Riva Castleman, the exhibition’s curator, has dovetailed a selection of some of the most significant works of art from that decade (by Pablo Picasso, Piet Mondrian, Jackson Pollock, and José Clemente Orozco) with works by less celebrated artists who nevertheless express the esthetic and social concerns of the period. The exhibition includes posters, domestic artifacts, a sports car, artistic as well as documentary photography, architectural models, and such anomalies as a translucent screen on which an image of moving lights swirls. By juxtaposing Mondrian’s Broadway Boogie-Woogie, 1942–43, with an altogether different kind of utopian plasticity, Earl S. Tupper’s Tupperware, circa 1945, the curator gives us a sense that art history does not simply follow a morphological logic but rather a conceptual one.

Regardless of the exhibition’s scope, simple rather than complex relationships are established through what are predominantly ancillary contemporary cultural artifacts. The works’ scale is often quite small, and the overall feel is almost journalistic. This is an exhibition where photographs and prints seem at home, and in many cases significant figures such as Max Beckmann are represented here by no more than a print. Instead of suggesting that a singular attitude epitomizes the ’40s, the exhibition unveils the complexities that characterize this era.

The overall impression created by this curatorial approach is one of cultural schizophrenia. Here, work informed by a mystical optimism in the future hangs comfortably alongside pieces invoking an apocalyptic nihilism. Castleman is able to include such works as Weegee’s Woman Shot from a Canon, New York, 1943, Charles Eames’ Study for a Glider Nose, 1943, and the anonymous military photograph Gunner of the U.S.S. Hornet Scores a Direct Hit on Japanese Bomber—18 March 1945, that are seldom seen together, and thus to provide a context that justifies their association. The exhibition captures a particular epoch and transcends mere estheticism by admitting a larger realm of cultural production.

The civilization excavated here, however, is not global but Euro-American. Missing are examples representing Asian cultures and third world nations from Africa and South America. The omission is particularly conspicuous since the museum staged an exhibition on South Seas art in the ’40s.
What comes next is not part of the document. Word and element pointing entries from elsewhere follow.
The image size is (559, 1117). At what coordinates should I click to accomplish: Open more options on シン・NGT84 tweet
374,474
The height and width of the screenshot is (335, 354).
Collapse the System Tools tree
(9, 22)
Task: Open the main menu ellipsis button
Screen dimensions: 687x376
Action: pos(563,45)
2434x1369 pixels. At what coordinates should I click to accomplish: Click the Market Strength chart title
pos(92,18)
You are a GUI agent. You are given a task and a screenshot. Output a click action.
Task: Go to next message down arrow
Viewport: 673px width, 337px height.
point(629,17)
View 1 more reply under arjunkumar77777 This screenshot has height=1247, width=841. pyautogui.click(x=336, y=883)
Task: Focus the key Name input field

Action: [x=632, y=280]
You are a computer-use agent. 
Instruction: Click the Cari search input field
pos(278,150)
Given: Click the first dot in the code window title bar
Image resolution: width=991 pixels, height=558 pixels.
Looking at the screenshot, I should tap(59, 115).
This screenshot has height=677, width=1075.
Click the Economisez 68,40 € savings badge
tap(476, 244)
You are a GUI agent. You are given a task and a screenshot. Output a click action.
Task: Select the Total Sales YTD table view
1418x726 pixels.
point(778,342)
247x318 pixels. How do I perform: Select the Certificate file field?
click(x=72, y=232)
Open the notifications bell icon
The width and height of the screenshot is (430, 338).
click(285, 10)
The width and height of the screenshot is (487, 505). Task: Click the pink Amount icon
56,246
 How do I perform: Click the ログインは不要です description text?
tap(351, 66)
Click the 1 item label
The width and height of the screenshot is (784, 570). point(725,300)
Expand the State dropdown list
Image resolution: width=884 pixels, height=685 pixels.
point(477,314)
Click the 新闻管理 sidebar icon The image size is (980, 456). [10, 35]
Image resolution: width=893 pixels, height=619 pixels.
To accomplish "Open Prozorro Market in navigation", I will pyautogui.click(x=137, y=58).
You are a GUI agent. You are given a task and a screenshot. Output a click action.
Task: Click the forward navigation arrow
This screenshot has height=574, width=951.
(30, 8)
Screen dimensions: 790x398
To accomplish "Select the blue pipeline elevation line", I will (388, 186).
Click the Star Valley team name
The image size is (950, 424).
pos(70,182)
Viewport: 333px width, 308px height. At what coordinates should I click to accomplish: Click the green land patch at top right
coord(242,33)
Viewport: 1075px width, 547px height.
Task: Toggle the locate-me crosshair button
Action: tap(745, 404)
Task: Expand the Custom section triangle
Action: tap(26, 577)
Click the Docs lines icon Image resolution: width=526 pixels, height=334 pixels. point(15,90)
This curatorial choice might be partly due to the limitations of the museum’s collection, which is weak in these areas. However, just because the museum suffered from the colonialist American ideal that ignored collecting artifacts from these cultures, their omission today in 1991 only seems to support the racism and xenophobia that characterized America and Europe throughout the ’40s. This imbalance is most clearly apparent in the exhibition’s last room, where even the European presence is absent. By including only American works, the myth of American cultural supremacy is sustained. The presentation of these works, as the last word, ultimately diminishes the sensitive acknowledgment of disparate cultural currents that informs the organization of the preceding rooms. Like a child who behaves up to a point and politely lets others speak, but can no longer keep quiet, the museum has blurted out the predictably imperialist agenda that sustains its institutional mandate.